--- Task requirements ---
Some lines below may hold the string "field". Count them and give only the total.

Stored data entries
# # #
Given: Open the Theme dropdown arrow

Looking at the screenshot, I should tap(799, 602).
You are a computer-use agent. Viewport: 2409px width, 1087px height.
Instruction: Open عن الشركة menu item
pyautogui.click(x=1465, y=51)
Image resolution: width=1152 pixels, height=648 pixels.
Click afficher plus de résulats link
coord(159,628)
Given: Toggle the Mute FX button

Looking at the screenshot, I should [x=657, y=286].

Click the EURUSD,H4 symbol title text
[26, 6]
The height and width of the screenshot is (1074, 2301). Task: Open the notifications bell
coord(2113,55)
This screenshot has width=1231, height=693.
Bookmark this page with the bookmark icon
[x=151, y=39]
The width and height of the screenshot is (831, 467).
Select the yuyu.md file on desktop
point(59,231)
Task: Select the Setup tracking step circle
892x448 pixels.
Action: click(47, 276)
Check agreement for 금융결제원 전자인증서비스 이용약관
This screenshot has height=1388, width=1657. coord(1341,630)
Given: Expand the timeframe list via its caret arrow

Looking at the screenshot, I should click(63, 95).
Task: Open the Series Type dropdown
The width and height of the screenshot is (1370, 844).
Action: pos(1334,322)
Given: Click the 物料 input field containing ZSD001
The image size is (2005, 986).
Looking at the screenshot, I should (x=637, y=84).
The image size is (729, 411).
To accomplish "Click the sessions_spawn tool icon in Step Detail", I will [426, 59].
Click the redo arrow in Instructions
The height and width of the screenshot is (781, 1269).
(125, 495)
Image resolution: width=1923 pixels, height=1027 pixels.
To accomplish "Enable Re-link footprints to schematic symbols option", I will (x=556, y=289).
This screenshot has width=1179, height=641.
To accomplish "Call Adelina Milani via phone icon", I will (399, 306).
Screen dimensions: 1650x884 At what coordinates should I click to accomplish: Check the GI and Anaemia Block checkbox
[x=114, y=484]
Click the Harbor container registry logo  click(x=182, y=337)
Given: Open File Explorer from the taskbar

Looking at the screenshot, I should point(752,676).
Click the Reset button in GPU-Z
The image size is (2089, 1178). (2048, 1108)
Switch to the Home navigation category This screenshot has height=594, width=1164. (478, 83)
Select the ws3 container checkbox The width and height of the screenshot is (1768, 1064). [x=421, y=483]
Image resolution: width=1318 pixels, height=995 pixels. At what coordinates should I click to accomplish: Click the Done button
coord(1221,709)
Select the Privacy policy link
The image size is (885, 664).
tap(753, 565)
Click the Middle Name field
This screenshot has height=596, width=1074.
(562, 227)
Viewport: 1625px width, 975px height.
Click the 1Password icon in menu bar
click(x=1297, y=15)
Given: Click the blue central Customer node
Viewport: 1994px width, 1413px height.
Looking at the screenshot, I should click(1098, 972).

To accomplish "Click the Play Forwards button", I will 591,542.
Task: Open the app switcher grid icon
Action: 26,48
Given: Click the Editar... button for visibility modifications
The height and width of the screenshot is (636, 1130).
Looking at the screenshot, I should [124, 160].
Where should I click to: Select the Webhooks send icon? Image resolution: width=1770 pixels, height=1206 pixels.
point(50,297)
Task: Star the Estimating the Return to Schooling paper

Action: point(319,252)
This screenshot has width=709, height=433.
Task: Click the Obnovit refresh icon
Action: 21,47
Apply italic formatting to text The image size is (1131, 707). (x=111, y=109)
# # #
--- Worked solution ---
2